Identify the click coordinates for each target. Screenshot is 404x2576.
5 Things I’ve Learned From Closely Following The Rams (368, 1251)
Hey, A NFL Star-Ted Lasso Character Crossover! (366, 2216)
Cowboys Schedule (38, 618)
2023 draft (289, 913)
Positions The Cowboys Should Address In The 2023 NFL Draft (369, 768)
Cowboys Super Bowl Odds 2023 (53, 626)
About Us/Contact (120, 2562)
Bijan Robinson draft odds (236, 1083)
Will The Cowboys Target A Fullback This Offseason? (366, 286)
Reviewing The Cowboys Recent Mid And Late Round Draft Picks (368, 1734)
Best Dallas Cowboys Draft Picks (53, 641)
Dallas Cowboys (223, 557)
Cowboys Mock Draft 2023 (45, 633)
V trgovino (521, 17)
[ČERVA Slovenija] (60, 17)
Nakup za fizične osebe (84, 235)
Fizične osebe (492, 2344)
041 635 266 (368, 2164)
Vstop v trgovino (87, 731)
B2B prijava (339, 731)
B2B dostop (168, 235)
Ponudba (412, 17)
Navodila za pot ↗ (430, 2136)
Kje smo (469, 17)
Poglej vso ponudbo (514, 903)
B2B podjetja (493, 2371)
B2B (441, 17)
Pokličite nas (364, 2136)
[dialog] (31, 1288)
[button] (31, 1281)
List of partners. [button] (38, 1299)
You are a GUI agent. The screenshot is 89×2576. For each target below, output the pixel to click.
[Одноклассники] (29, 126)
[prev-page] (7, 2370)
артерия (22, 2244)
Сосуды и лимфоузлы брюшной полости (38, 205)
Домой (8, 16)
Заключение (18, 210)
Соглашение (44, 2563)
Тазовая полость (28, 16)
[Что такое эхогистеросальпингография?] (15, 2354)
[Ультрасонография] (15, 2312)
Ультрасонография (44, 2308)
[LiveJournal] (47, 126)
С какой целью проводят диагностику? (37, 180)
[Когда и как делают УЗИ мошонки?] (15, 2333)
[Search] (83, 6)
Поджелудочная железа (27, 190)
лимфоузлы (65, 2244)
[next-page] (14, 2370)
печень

- **Task**
Give back the opening line of the records above and every line after it, up to and including the one with "лимфоузлы (65, 2244)", unchanged.

- **Exercise solution**
Identify the click coordinates for each target. Screenshot is 404x2576.
5 Things I’ve Learned From Closely Following The Rams (368, 1251)
Hey, A NFL Star-Ted Lasso Character Crossover! (366, 2216)
Cowboys Schedule (38, 618)
2023 draft (289, 913)
Positions The Cowboys Should Address In The 2023 NFL Draft (369, 768)
Cowboys Super Bowl Odds 2023 (53, 626)
About Us/Contact (120, 2562)
Bijan Robinson draft odds (236, 1083)
Will The Cowboys Target A Fullback This Offseason? (366, 286)
Reviewing The Cowboys Recent Mid And Late Round Draft Picks (368, 1734)
Best Dallas Cowboys Draft Picks (53, 641)
Dallas Cowboys (223, 557)
Cowboys Mock Draft 2023 (45, 633)
V trgovino (521, 17)
[ČERVA Slovenija] (60, 17)
Nakup za fizične osebe (84, 235)
Fizične osebe (492, 2344)
041 635 266 (368, 2164)
Vstop v trgovino (87, 731)
B2B prijava (339, 731)
B2B dostop (168, 235)
Ponudba (412, 17)
Navodila za pot ↗ (430, 2136)
Kje smo (469, 17)
Poglej vso ponudbo (514, 903)
B2B podjetja (493, 2371)
B2B (441, 17)
Pokličite nas (364, 2136)
[dialog] (31, 1288)
[button] (31, 1281)
List of partners. [button] (38, 1299)
You are a GUI agent. The screenshot is 89×2576. For each target below, output the pixel to click.
[Одноклассники] (29, 126)
[prev-page] (7, 2370)
артерия (22, 2244)
Сосуды и лимфоузлы брюшной полости (38, 205)
Домой (8, 16)
Заключение (18, 210)
Соглашение (44, 2563)
Тазовая полость (28, 16)
[Что такое эхогистеросальпингография?] (15, 2354)
[Ультрасонография] (15, 2312)
Ультрасонография (44, 2308)
[LiveJournal] (47, 126)
С какой целью проводят диагностику? (37, 180)
[Когда и как делают УЗИ мошонки?] (15, 2333)
[Search] (83, 6)
Поджелудочная железа (27, 190)
лимфоузлы (65, 2244)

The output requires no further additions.